Uma vez resolvido, as raparigas chegaram às flautas, aos trompetes, aos bombardinos e, atualmente, são uma dezena em 68 executantes. “E já temos mais duas na forja, que já estão preparadas para integrar a formação”, conta, orgulhoso, Queirós.

A história de Freamunde tem lugar já quando, consideram os especialistas contactados pelo Delas.pt, as bandas filarmónicas já albergavam “por alto, cerca de 50% de mulheres quer como músicas, quer como estudantes e aprendizes”.

Em pouco mais de 40 anos, elas chegam quase à quota de 50%

Estatísticas aproximadas e avançadas por Pedro Marquês de Sousa, tenente-coronel do Exército e autor da tese de doutoramento As Bandas de Música na História da Musica em Portugal (Editora Fronteira do Caos, Porto,2017). Também Mário Cardoso – ligado a este associativismo e proprietário de uma empresa que vende instrumentos musicais para aquelas estruturas – faz análise semelhante. É também curioso notar que “também já há exemplos de bandas em que elas estão em maioria, mas são casos raros”, reforça o investigador.
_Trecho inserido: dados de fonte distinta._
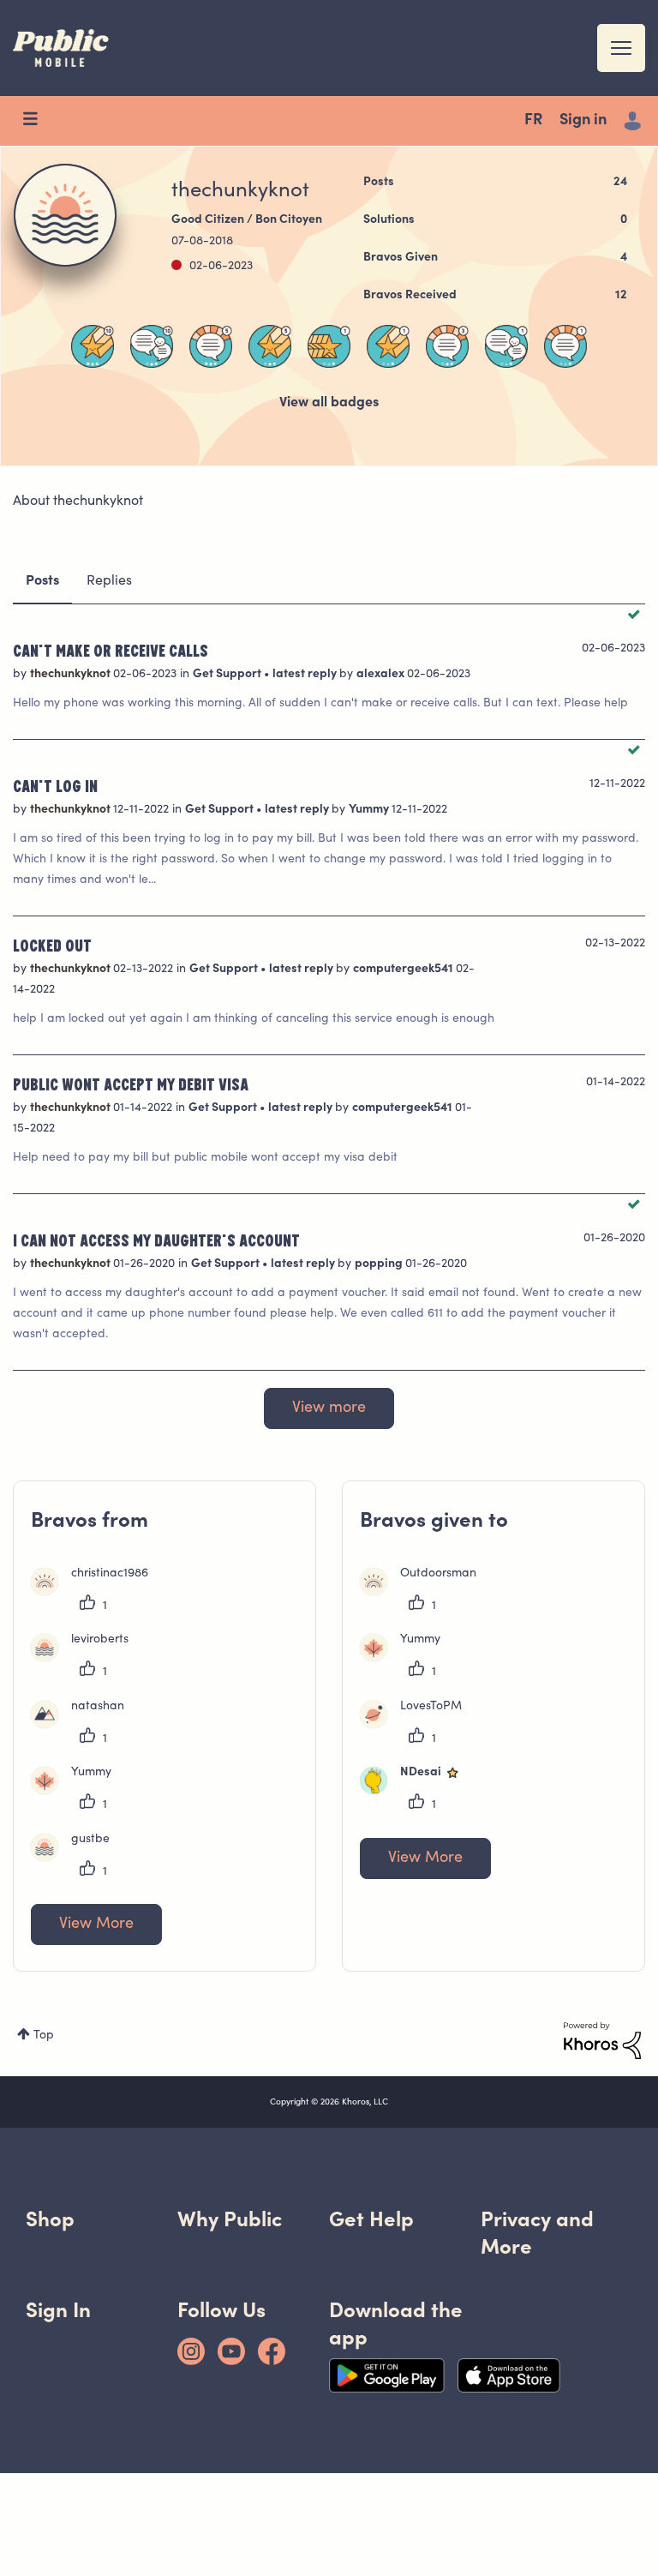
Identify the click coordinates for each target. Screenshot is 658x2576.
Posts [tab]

Não há consensos sobre os milhares de portugueses que, direta e indiretamente, se reúnem à volta e a propósito destas estruturas, tão pouco existem dados sobre a quantidade de pessoas que já entregou as fardas e desistiu das pautas e das notas.

Certo é que ninguém põe em causa de que se trate de milhares de cidadãos os que têm alguma história musicada por estas orquestras civis e populares que, desde há mais de 200 anos, animam romarias, musicam festas populares, acompanham as procissões dos santos da terra ou tocam – ainda os há – em coretos.

As primeiras mulheres músicas nas filarmónicas

Dispersas nos territórios e nas suas formações, não é possível garantir em absoluto quem foi a primeira filarmónica a aceitar mulheres. Porém, Pedro Marquês de Sousa tem uma ideia precisa: “Creio que foi uma banda da Vestiaria, da zona de Alcobaça.”

Marco Santos, responsável na Banda da Música da Sociedade Filarmónica Vestiariense, diz-se surpreendido com a revelação e atira-se aos livros de história da associação para contar ao Delas.pt que “a primeira mulher” que integrou as fileiras fê-lo em 1969 e “como porta-estandarte no âmbito de um concurso em que a associação participou para a Fundação Nacional para a Alegria no Trabalho – hoje INATEL”, recorda.

A entrada do sexo feminino nesta associação centenária só aconteceria já em 1976, dois anos após a Revolução de Abril. “É nesse ano que entram os primeiros três elementos femininos para a formação: a Lina [leia o testemunho aqui], a Emília e a Natália”, conta. Contudo, é importante ressalvar que “elas já estavam a aprender música há uns anos “, conta Marco Santos ao Delas.pt.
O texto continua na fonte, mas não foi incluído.